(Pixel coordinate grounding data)
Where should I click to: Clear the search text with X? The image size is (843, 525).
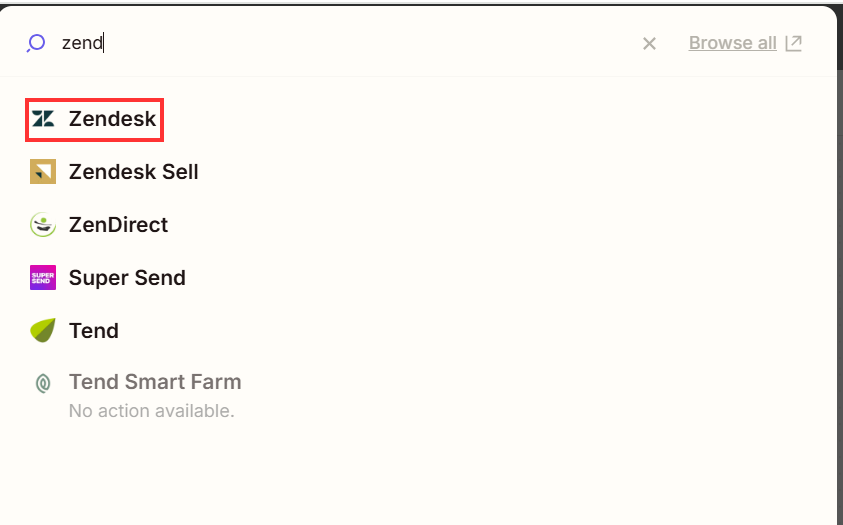pyautogui.click(x=649, y=43)
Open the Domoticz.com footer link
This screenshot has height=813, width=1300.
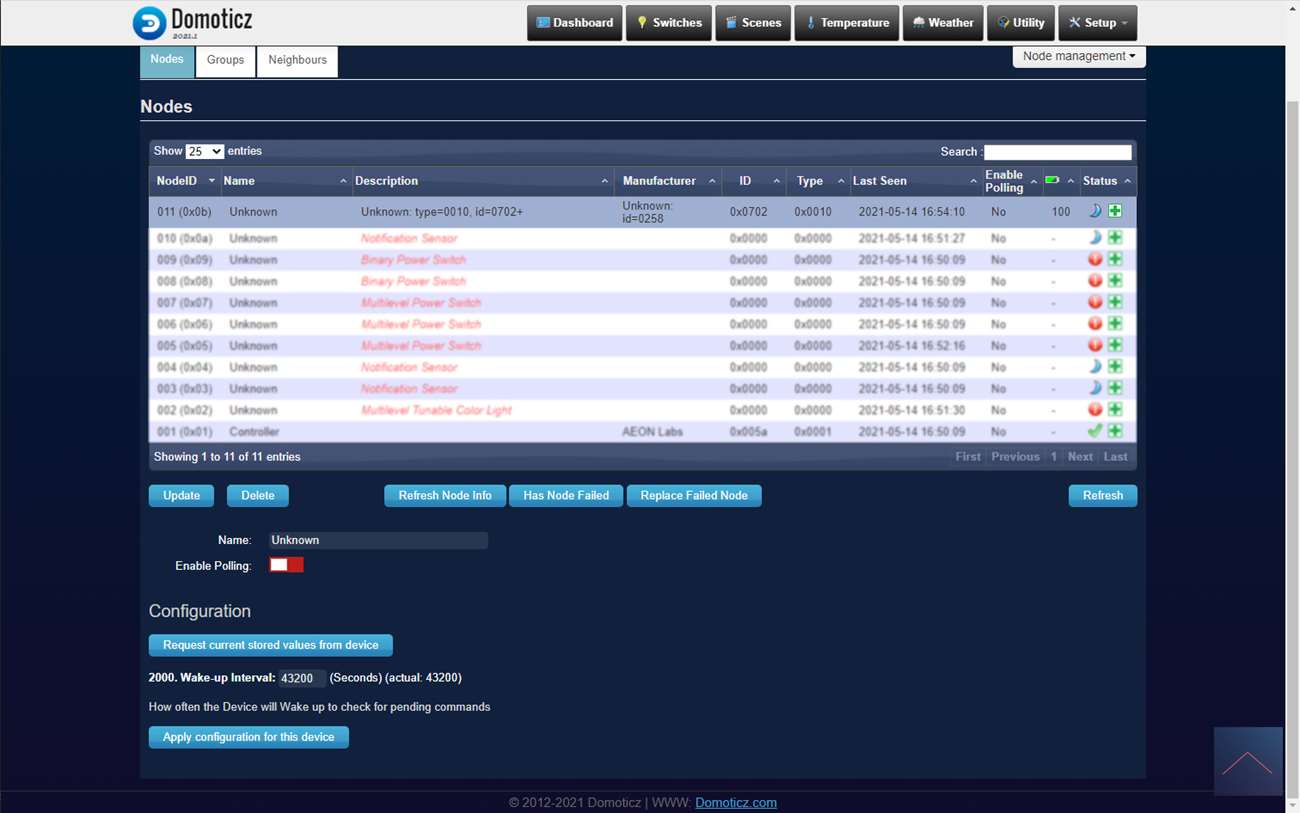(x=735, y=802)
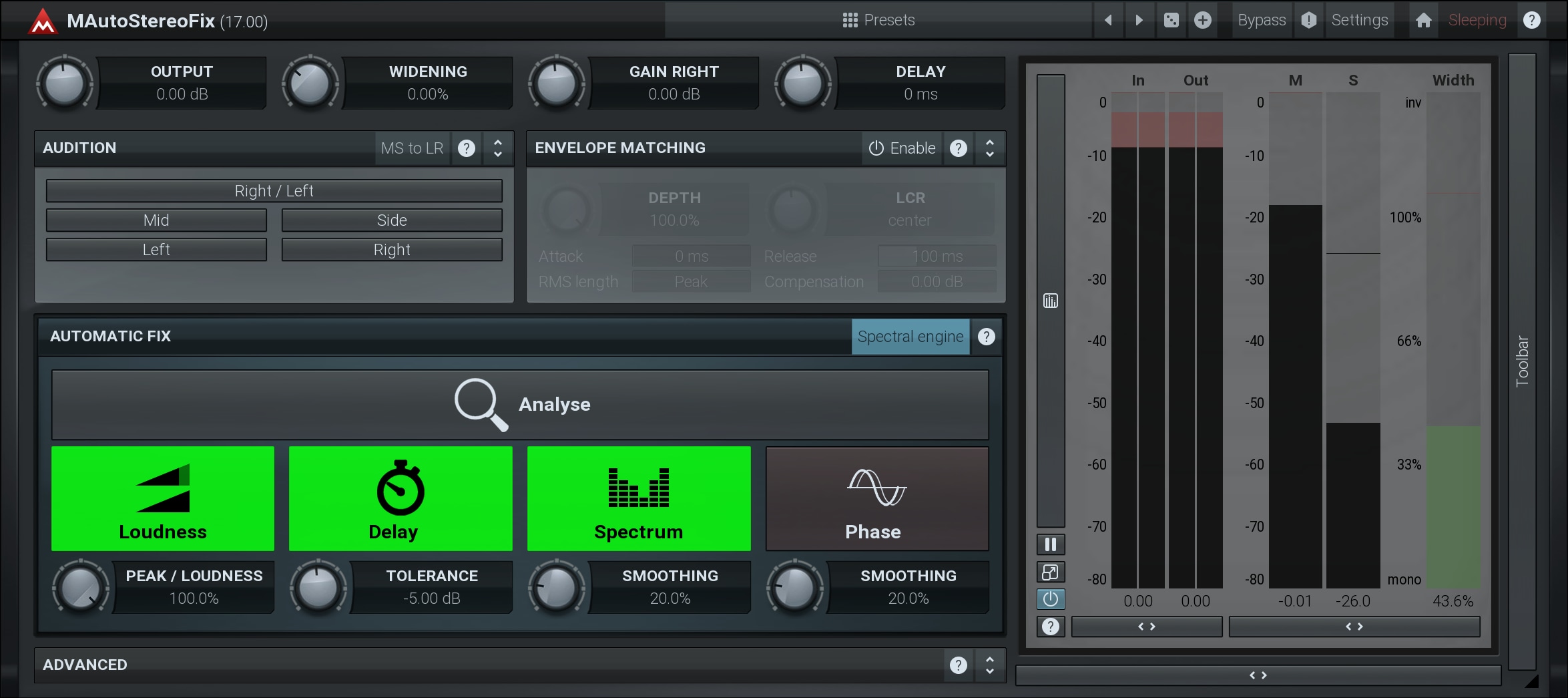Image resolution: width=1568 pixels, height=698 pixels.
Task: Open help for Automatic Fix section
Action: click(x=986, y=337)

= WHAT IS BEING ASKED =
For every entry, return its exact wording and leave out any image.

= ANSWER =
Where should I click to: Clear the search text with X? The image size is (843, 525).
pyautogui.click(x=649, y=43)
Open the Domoticz.com footer link
This screenshot has height=813, width=1300.
(x=735, y=802)
Image resolution: width=1568 pixels, height=698 pixels.
Task: Open help for Automatic Fix section
Action: click(x=986, y=337)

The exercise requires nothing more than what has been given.